Sortir le sixième et dernier opus d'une série à succès 11 après le précédent, l'exercice est malaisé. On ne compte plus les bides monumentaux en la matière, les déceptions des lecteurs et des fans qui ne mettent guère longtemps à comprendre que l'auteur n'est plus trop motivé par le projet, mais que bon, l'éditeur et tout ça, voire même dans certains cas le besoin pressant de faire entrer quelques liquidités. Force est de reconnaitre, et sans préjuger de ses motivations que je ne connais pas par ailleurs, que Lehane s'en est plutôt bien tiré.

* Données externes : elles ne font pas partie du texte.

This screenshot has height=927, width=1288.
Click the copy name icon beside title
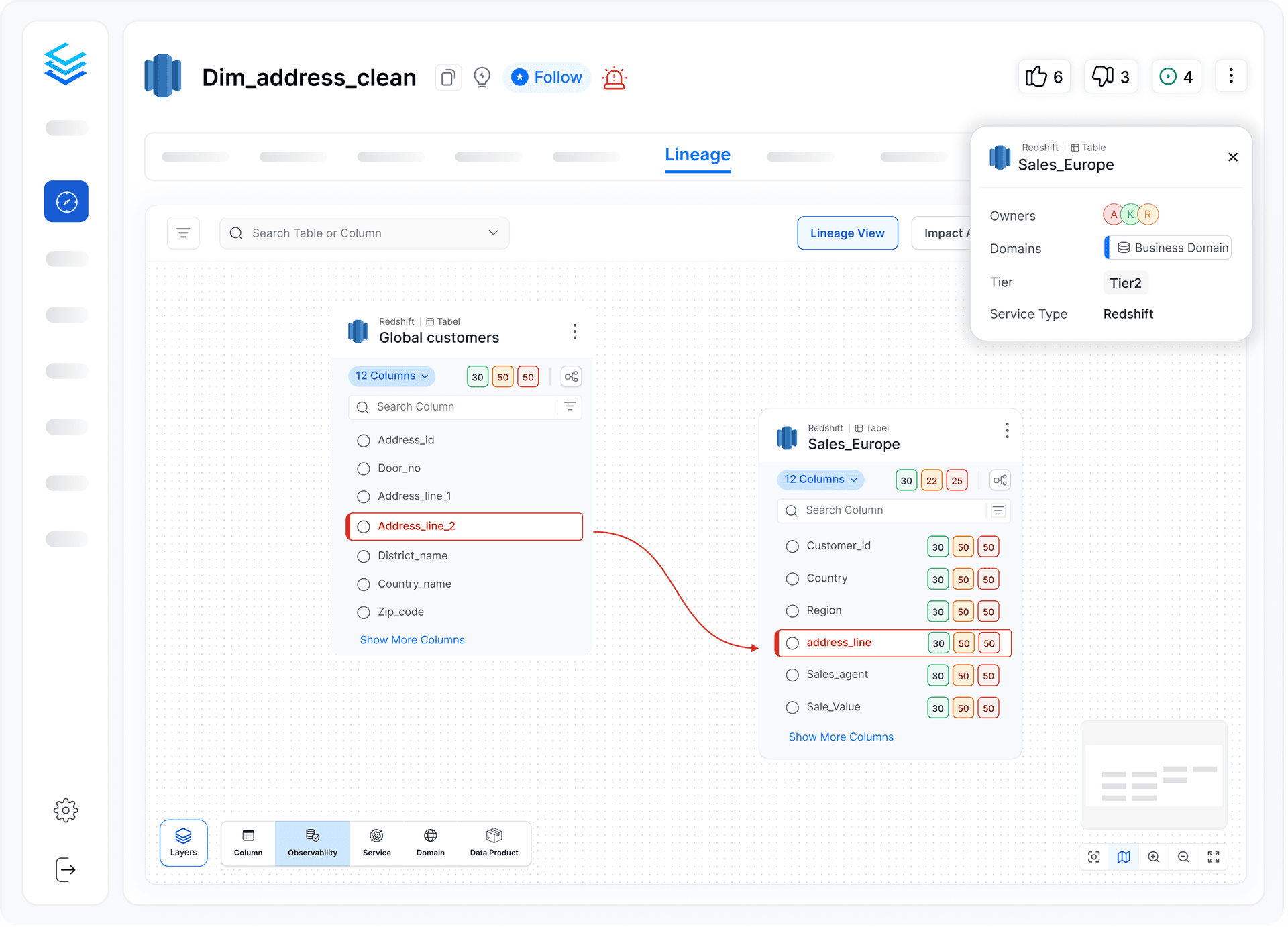tap(448, 78)
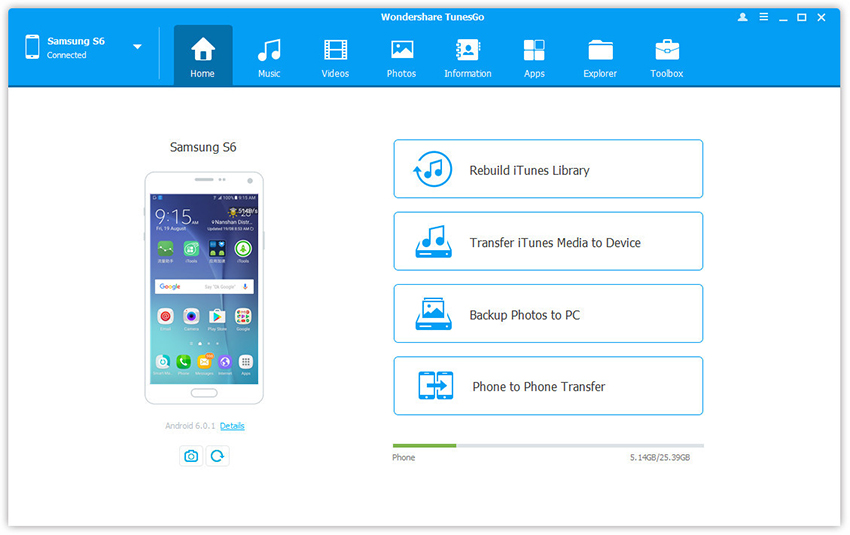Viewport: 850px width, 535px height.
Task: Start Backup Photos to PC
Action: 548,314
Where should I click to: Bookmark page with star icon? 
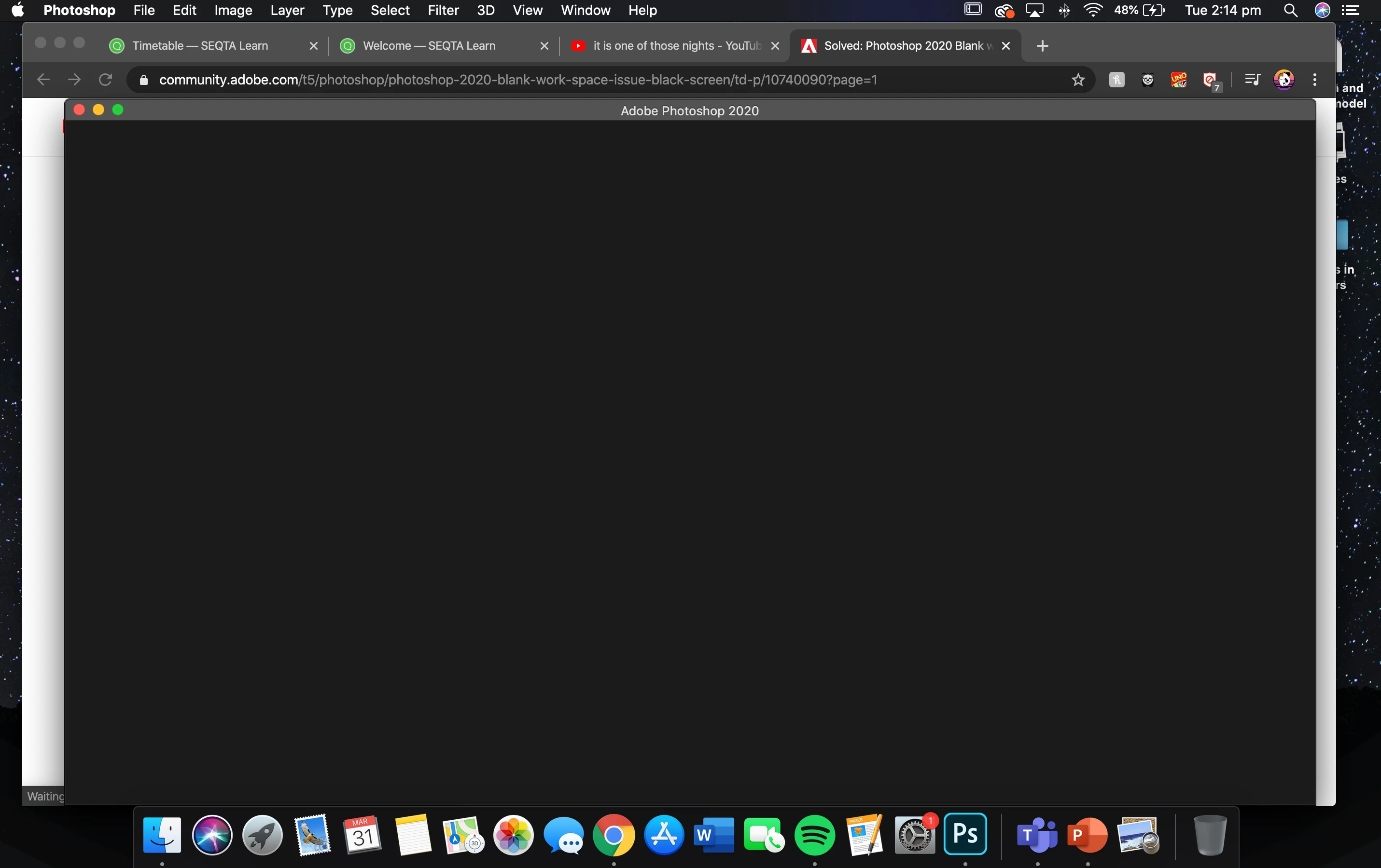(x=1078, y=80)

Il a d'ailleurs eu l'intelligence de faire vieillir ses personnages d'autant que l'intervalle qui sépare son cinquième et son sixième opus. Ce qui en l'espèce fonctionne bien, car l'action des bouquins est toujours contemporaine de leur année de sortie. Et puis il faut reconnaitre que le cinquième tome (l'excellent Prières pour la pluie), s'il marquait les retrouvailles amoureuses du couple Kenzie / Gennaro, ne constituait pas vraiment une fin de saga. Dit autrement, à la fin du bouquin, notre duo se retrouvait comme à chaque fois prêt pour de nouvelles aventures. Ce n'est plus le cas maintenant, de toute évidence, même si je n'en dirai pas plus pour ne rien dévoiler. Ajoutons simplement que le lien avec le é se fait bien également parce que reviennent ici certains des personnages d'une enquête précédente (la quatrième, crois-je).

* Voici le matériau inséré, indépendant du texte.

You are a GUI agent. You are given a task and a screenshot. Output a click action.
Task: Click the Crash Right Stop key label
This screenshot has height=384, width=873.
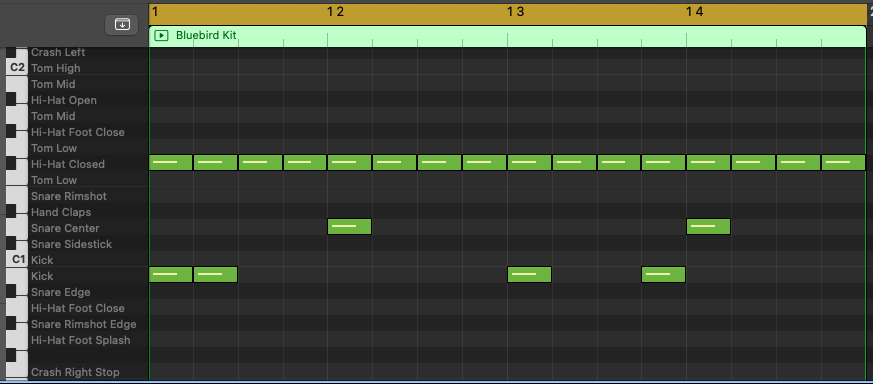pyautogui.click(x=75, y=372)
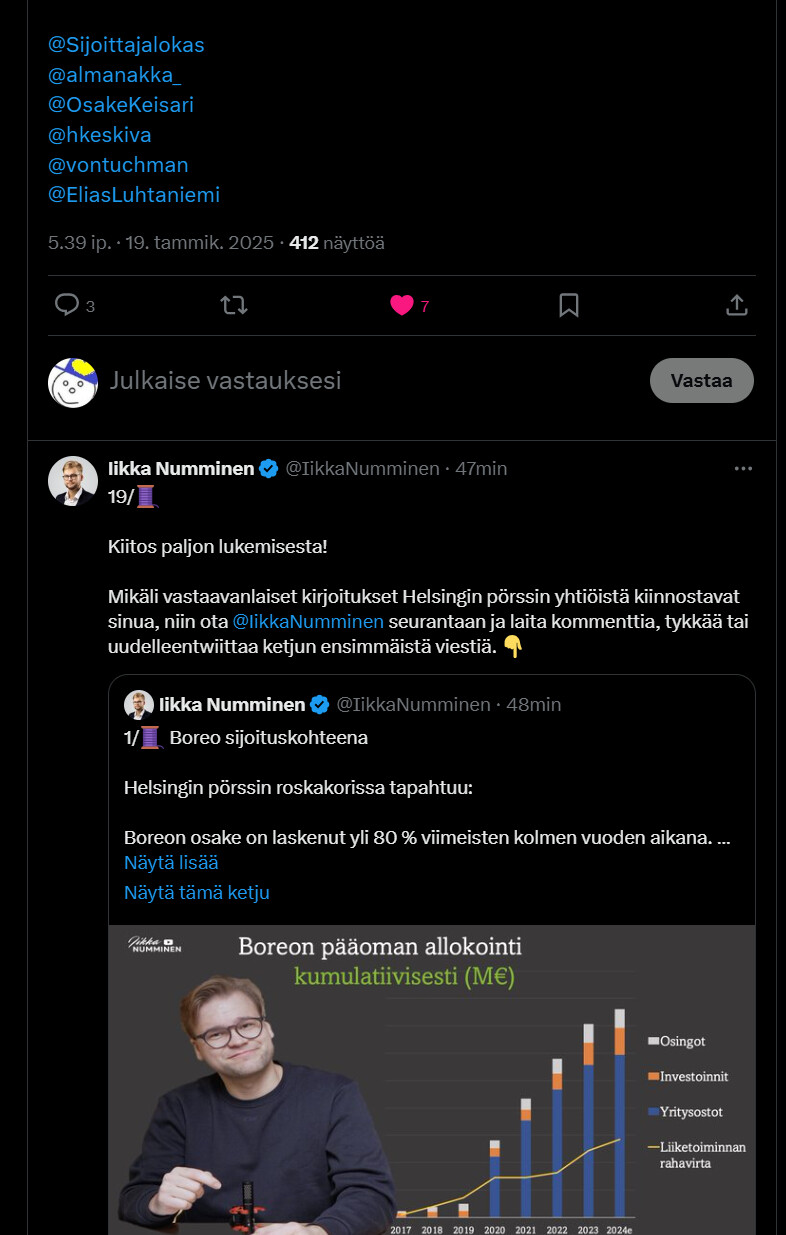Click the reply speech bubble icon

pos(67,305)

Sinon, Lehane n'a rien perdu de sa gouaille (exprimée à travers le narrateur, Kenzie) dès lors qu'il s'agit de critique sociale envers les travers de la société étasunienne. Que selon sa méthode désormais bien éprouvée, il déroule via des portraits de personnages secondaires croisés au cours de l'enquête. Pour toutes ces raisons, et aussi parce que je suis content d'avoir eu des nouvelles d'Angie et de Patrick, je lui pardonne volontiers un scénario un peu bancal, un fin légèrement bâclée et quelques excès de sentimentalisme (à mettre sans aucun doute sur le compte des onze années écoulées).